Your task is to copy the lines of the data below from the line holding "Task: Click the ~ 2 570 € / an savings cell" through the line holding "Check the row", inclusive, exactly and with nothing added.

Records contained in a dataset:
--------------------
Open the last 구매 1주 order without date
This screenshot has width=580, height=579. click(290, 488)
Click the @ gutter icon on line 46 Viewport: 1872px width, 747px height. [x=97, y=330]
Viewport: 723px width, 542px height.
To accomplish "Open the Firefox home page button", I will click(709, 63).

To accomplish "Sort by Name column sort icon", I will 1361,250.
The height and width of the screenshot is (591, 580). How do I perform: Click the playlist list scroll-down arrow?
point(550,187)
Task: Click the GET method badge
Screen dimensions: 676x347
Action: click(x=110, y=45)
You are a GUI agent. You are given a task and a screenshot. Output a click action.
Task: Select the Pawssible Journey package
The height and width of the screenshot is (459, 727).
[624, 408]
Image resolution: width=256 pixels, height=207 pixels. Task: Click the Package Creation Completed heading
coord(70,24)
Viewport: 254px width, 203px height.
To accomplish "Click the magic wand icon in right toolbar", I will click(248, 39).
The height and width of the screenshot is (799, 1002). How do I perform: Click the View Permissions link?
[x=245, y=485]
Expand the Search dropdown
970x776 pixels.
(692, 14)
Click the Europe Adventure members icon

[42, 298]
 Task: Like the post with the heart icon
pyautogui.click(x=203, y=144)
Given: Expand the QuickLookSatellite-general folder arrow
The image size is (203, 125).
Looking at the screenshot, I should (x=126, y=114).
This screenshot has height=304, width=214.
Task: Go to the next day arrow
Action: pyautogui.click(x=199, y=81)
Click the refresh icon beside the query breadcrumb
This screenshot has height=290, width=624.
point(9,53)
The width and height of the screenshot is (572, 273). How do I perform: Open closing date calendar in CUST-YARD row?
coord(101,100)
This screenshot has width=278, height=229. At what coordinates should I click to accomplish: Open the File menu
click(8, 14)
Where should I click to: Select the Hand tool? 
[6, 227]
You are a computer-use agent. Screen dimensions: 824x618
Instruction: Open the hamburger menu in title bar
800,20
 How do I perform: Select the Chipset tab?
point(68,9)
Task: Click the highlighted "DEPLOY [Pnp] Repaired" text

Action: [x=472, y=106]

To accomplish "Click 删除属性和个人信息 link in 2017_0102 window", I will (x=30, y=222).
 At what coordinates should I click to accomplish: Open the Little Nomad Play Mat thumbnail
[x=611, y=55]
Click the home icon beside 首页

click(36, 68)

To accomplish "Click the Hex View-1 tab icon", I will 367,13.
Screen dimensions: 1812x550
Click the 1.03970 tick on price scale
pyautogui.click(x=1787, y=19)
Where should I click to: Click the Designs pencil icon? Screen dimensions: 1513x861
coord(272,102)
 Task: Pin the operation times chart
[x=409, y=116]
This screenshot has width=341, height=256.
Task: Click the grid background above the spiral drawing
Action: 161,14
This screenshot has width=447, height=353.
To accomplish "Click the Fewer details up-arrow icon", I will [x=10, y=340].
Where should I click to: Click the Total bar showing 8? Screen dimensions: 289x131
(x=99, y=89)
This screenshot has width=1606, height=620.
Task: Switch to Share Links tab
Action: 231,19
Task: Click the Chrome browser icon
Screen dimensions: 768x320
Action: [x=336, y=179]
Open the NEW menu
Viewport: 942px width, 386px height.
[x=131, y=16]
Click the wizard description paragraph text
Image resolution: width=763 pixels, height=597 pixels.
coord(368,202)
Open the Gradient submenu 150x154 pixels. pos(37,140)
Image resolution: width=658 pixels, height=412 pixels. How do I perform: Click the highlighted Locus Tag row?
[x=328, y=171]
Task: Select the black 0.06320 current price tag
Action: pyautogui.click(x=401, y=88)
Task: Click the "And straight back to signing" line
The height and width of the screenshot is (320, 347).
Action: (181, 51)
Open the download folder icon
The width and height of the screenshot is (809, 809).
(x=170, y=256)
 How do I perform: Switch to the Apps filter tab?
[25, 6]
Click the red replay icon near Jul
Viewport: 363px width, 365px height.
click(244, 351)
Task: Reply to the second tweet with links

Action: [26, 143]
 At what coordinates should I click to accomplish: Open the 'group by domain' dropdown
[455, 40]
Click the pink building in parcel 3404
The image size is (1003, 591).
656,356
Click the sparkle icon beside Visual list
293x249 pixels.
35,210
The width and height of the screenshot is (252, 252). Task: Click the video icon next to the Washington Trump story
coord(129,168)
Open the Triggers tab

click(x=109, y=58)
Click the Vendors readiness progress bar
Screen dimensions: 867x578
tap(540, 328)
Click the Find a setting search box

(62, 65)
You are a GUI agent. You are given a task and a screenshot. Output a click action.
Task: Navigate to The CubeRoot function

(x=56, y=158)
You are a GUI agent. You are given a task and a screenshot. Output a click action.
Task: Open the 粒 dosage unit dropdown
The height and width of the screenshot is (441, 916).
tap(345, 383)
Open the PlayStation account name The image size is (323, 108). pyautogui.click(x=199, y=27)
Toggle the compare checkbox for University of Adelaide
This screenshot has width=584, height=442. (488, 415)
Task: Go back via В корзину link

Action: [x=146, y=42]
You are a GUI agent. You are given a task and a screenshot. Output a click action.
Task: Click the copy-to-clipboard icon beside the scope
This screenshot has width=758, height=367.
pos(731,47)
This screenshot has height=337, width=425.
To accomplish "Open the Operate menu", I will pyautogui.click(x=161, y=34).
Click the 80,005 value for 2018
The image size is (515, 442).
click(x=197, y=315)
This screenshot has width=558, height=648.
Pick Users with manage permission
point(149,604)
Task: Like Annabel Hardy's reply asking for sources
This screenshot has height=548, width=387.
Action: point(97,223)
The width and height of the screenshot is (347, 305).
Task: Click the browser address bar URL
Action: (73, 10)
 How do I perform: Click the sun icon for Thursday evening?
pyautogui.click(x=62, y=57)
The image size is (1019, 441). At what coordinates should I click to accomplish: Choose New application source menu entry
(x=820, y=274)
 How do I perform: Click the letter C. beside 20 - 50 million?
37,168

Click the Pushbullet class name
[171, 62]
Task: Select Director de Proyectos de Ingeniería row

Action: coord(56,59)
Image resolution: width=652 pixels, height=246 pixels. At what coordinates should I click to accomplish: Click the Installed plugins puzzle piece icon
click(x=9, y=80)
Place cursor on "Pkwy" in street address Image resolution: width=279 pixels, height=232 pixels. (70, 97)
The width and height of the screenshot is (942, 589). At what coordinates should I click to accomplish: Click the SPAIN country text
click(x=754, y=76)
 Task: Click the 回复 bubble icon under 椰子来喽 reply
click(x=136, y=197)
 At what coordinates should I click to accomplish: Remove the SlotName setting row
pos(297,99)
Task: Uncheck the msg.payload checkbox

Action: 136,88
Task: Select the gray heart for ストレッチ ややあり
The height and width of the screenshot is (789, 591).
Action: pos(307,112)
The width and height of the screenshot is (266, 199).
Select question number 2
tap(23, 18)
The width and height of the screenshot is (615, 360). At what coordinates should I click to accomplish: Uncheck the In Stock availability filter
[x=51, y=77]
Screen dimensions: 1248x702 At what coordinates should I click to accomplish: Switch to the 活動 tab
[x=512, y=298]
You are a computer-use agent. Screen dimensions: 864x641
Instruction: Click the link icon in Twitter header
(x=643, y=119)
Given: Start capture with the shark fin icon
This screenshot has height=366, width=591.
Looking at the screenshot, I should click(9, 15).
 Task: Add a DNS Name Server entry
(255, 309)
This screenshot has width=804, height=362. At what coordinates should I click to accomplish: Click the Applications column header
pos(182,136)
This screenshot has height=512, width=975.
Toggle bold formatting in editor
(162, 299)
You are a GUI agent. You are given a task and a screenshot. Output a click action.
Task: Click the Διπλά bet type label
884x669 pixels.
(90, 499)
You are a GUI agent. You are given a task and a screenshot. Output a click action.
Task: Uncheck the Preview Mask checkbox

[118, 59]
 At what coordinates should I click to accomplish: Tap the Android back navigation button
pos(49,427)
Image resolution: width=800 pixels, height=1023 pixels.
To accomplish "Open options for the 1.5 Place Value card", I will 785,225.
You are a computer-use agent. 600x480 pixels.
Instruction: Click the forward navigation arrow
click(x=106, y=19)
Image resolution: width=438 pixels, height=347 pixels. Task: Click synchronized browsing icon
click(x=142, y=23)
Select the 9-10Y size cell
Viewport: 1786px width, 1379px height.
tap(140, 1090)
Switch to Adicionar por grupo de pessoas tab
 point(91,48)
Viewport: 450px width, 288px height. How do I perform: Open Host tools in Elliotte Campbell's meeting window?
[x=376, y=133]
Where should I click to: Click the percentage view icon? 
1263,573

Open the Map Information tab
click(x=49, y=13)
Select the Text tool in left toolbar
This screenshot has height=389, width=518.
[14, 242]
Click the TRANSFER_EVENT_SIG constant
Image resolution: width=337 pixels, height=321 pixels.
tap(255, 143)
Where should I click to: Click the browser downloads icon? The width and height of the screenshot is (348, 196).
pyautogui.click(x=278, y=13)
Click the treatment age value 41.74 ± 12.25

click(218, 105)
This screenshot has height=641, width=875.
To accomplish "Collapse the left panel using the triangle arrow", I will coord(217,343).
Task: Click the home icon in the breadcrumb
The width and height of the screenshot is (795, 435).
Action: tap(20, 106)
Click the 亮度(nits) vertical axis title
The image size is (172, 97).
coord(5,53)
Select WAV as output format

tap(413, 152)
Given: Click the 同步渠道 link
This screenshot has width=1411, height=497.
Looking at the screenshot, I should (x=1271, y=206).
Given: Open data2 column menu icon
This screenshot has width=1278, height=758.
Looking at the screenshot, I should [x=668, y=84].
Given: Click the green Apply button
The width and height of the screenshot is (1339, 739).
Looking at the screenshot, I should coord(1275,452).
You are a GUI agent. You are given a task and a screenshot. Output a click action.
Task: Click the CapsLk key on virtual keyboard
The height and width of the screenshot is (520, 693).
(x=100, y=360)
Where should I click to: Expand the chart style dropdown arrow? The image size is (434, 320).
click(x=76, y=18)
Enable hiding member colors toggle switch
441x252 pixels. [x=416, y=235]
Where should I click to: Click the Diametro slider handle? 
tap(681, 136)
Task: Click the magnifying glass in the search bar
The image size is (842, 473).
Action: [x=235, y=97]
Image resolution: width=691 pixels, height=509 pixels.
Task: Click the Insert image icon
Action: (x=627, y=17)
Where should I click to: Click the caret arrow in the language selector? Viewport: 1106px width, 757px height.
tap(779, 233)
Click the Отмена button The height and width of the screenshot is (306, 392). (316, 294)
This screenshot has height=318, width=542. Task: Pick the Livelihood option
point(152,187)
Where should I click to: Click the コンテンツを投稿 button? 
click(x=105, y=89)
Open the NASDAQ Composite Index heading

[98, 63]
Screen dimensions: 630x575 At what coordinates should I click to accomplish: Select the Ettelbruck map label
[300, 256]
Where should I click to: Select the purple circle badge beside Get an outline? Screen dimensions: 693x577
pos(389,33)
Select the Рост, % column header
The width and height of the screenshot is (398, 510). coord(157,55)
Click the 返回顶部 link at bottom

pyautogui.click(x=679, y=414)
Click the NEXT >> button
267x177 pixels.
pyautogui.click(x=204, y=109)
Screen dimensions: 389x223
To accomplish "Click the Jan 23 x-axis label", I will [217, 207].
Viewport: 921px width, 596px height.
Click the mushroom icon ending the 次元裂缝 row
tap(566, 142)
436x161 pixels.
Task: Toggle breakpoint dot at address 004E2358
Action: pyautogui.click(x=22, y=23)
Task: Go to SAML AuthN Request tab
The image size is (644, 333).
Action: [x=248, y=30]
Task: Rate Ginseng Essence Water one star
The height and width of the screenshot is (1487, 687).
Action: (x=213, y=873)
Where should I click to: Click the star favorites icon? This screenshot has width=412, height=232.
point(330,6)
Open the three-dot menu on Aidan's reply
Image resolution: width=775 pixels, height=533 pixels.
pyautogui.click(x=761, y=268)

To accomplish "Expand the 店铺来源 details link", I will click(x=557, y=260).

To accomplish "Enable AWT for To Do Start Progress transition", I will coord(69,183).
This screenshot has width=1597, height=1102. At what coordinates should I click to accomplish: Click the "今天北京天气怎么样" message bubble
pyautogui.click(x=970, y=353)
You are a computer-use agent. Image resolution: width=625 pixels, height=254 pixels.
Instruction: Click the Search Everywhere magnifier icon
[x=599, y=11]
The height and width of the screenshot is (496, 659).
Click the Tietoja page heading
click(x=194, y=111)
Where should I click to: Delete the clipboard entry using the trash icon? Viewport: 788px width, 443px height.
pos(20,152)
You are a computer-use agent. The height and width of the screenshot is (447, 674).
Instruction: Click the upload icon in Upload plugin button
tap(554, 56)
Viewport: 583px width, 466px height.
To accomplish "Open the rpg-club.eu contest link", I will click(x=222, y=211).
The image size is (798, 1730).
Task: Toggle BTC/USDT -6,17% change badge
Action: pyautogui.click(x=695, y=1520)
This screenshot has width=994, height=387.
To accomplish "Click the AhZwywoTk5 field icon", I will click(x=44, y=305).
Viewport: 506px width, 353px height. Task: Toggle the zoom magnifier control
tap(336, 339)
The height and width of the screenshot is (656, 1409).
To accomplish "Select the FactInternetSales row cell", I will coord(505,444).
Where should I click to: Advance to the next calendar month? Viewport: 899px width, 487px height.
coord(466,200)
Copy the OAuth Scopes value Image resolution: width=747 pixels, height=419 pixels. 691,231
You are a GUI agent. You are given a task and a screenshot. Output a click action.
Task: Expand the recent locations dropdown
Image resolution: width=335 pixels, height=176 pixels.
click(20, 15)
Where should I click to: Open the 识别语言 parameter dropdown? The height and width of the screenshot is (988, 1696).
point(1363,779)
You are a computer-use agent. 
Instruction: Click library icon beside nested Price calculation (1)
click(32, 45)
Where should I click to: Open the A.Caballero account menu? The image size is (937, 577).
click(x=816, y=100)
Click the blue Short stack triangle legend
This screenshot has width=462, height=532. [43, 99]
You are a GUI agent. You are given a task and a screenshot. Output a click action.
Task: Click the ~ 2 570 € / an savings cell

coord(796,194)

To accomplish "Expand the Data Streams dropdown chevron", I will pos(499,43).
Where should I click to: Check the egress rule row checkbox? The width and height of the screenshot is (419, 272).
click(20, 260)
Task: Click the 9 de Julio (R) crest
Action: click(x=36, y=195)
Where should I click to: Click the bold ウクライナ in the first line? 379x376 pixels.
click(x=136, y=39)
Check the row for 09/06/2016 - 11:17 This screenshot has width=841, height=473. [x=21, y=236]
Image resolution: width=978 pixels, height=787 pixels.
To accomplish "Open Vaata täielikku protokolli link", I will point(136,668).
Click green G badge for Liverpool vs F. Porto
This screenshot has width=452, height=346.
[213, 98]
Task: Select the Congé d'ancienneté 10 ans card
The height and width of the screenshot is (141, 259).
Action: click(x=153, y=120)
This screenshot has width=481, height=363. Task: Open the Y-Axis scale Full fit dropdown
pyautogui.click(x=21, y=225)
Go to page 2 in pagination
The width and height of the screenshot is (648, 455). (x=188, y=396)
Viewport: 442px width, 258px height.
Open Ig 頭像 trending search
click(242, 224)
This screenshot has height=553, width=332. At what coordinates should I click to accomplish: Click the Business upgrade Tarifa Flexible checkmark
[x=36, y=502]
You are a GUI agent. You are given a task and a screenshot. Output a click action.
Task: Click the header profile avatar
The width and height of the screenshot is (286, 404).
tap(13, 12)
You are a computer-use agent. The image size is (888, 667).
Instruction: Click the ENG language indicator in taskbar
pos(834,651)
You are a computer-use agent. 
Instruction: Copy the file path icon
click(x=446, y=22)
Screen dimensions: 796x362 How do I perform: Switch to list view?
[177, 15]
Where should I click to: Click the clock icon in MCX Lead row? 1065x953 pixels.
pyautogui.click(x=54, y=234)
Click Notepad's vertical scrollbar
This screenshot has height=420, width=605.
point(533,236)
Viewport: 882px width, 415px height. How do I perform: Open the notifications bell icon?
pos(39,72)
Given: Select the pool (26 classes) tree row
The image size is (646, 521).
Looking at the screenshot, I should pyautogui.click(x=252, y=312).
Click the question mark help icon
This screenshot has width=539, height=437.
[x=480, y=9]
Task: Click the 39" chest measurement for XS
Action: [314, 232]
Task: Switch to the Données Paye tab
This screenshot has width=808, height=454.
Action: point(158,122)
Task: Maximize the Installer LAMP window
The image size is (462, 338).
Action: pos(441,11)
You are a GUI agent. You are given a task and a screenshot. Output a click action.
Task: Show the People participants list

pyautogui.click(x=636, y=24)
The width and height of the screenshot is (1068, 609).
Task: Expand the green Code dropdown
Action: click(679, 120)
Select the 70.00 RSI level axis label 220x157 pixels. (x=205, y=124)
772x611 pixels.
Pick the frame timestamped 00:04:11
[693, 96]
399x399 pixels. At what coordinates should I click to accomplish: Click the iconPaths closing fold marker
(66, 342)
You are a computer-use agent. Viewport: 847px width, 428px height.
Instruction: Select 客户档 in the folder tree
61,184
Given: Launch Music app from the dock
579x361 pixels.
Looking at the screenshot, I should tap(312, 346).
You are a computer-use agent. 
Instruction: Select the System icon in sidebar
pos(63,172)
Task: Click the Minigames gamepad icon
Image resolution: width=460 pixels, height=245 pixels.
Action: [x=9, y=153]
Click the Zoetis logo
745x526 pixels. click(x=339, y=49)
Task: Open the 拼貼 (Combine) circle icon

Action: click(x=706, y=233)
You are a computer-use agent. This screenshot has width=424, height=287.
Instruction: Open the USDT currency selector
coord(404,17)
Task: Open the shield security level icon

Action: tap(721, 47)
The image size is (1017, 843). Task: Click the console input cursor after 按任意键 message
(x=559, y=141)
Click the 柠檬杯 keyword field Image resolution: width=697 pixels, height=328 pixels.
--------------------
Result of this task:
Task: Click the ~ 2 570 € / an savings cell

coord(796,194)

To accomplish "Expand the Data Streams dropdown chevron", I will pos(499,43).
Where should I click to: Check the egress rule row checkbox? The width and height of the screenshot is (419, 272).
click(20, 260)
Task: Click the 9 de Julio (R) crest
Action: click(x=36, y=195)
Where should I click to: Click the bold ウクライナ in the first line? 379x376 pixels.
click(x=136, y=39)
Check the row for 09/06/2016 - 11:17 This screenshot has width=841, height=473. [x=21, y=236]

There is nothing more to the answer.